Last week, my cousin Emory Gearhart IV sent me two Gearhart Knitting Machines which belonged to his late father, Emory Gearhart III. These machines are special. They are perhaps the last known machines owned by any Gearhart’s besides me. With their arrival, I believe that I now have the entire collection of machines owned by any of the Gearhart’s. My collection goes back to the very first machine, built in 1888 by the inventor Joseph E. Gearhart (1849-1928).
The Gearhart Knitting Machine Company was a very successful family business from 1888 through 1924, manufacturing over 200,000 machines and serving as the primary source of socks for department stores of the day such as Sears, Montgomery Wards, and others. This was before the existance of cheap imports from China. The Gearhart Knitting Machine Company follows an interesting path through the period in time when factories and industry started to displace farms as the primary source of wealth for our country.
I have been researching the company, off and on, for a couple years, after I inherited several boxes of unopened papers and machines from my father.

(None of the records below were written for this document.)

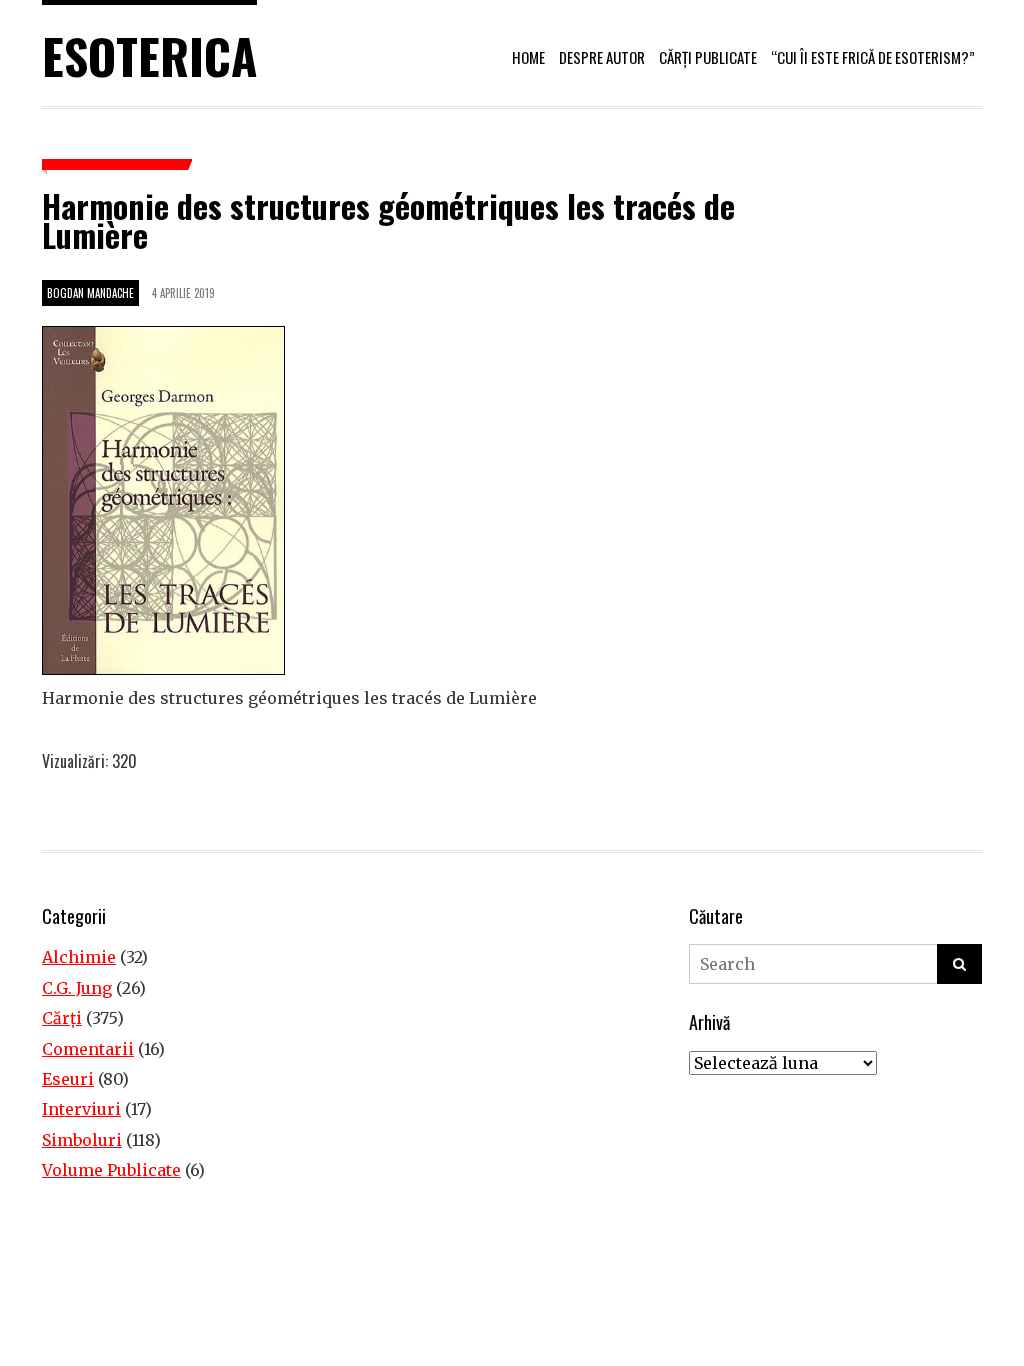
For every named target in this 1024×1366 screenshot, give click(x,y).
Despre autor (602, 57)
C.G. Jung (77, 988)
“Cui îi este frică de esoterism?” (873, 57)
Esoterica (149, 55)
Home (528, 57)
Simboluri (82, 1140)
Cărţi (62, 1018)
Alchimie (79, 957)
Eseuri (68, 1079)
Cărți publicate (708, 57)
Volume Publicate (111, 1170)
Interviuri (81, 1109)
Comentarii (88, 1049)
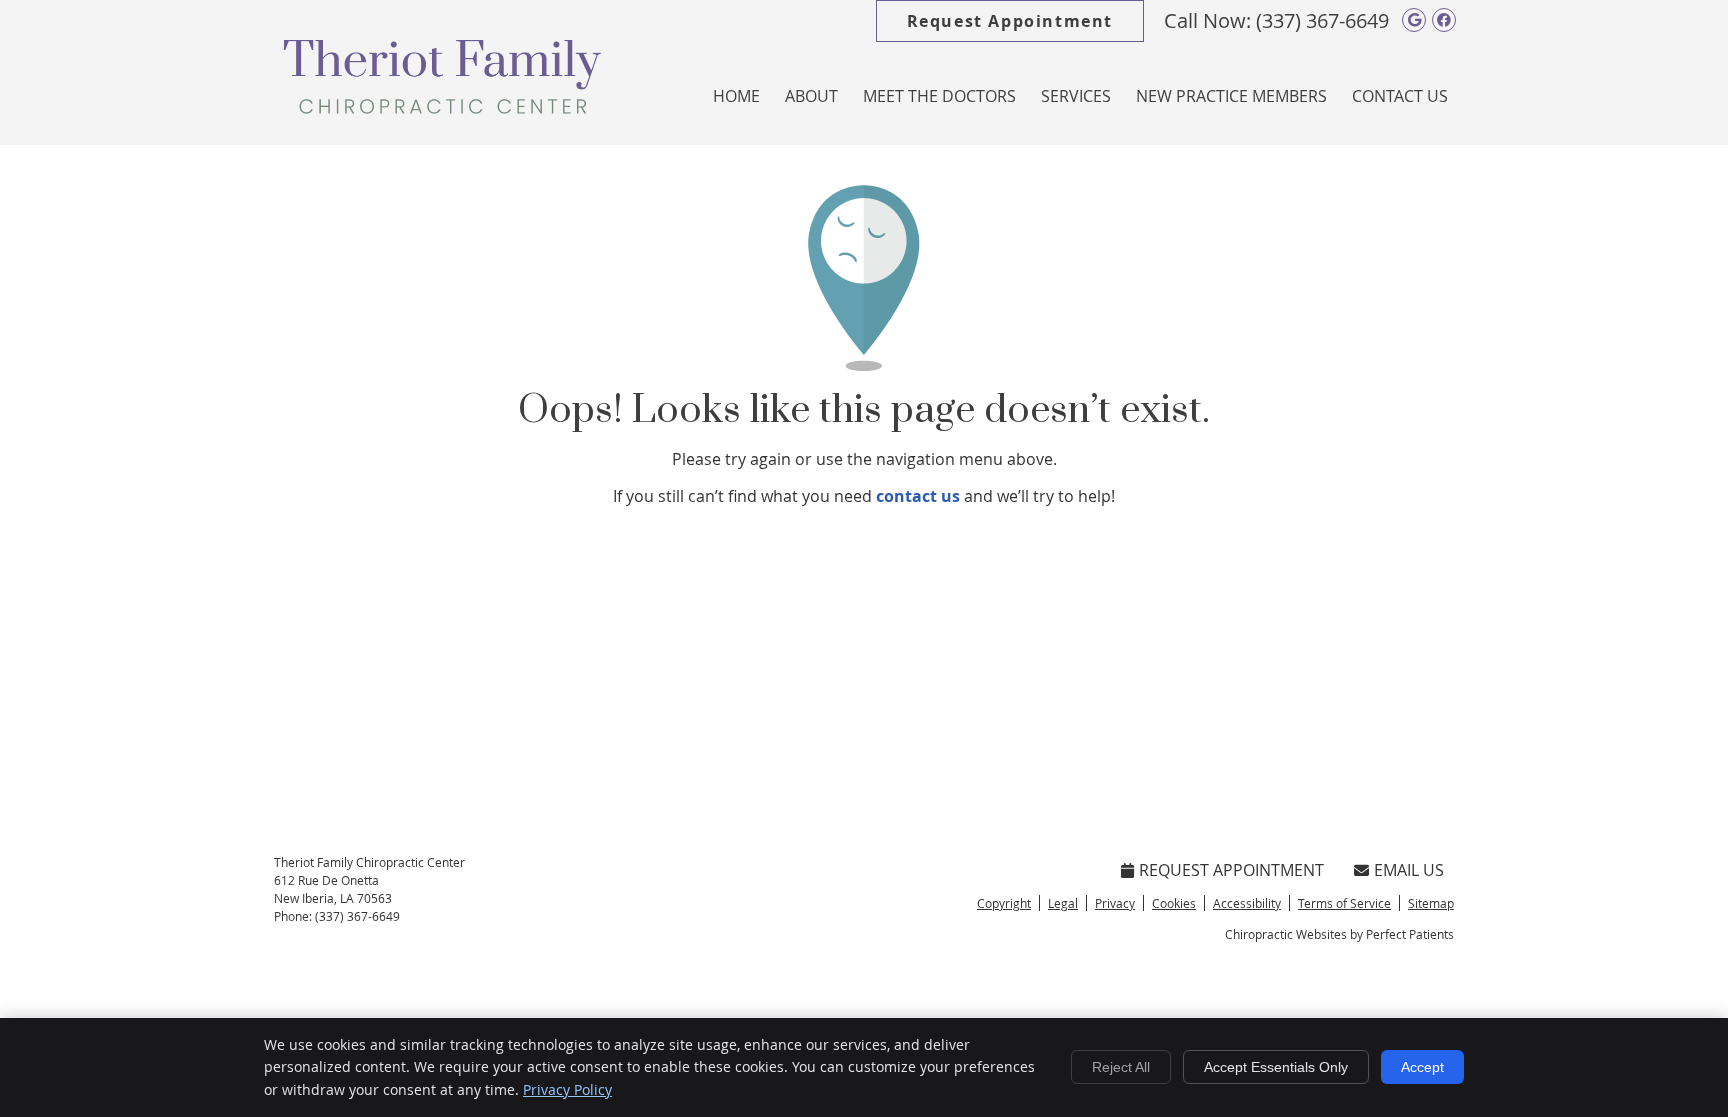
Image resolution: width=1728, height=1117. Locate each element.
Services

The boxes been stored away since the 1920′s so it has been quite an experience seeing a family history which most people have forgotten. If I can uncover more information around the WW-I time period, I just might have enough information to write a story about the company.
I have a display case in my living room, which contains some of the Gearhart Knitting Machine Company archives. Here is a photo of it.
I have a dark corner where I keep it, so that there is minimal light damage. Therefore, you probably can’t make out as many details as I’d like to show. I used my Russian fisheye lense and snapped the photo about 4 feet away, then rectified the image with some image processing software I have on my computer. There are all kinds of light-reflection-things going on here, and I decided to just leave the photo as is rather than creating a starker image. The photo is actually pretty close to actual lighting conditions.
The two most notable things in the case are Joseph E. Gearhart’s first wooden machine, manufactured in 1888. There are only two in existence. The other one showed up on eBay several years ago and then disappeared with the winning bid (never to resurface?). The other thing in this case is Emory J. Gearhart’s last Clearfield Knitting Machine. This machine is in mint condition other then some scratches on the label. The machine was made from the last 5000 machines in inventory after the company stopped making them in 1925. This machine is in great running condtion, and I’ve used it off and on since I first tried it out way back in 1975. Now days, I don’t use these machines, since I want to preserve them for as long as possible.
Here are some closeups. You can probably make out some details. The bulk of the archives is stored elsewhere. These are just a few of the items that I like to show people when they stop by for a visit. Two of the machines rest on stacks of books. One stack contains engineering etchings from the time, and the other stack is the adventures of one of my favorite authors, Alexander Von Humboldt (1769-1859). A third machine is packed inside its shipping crate.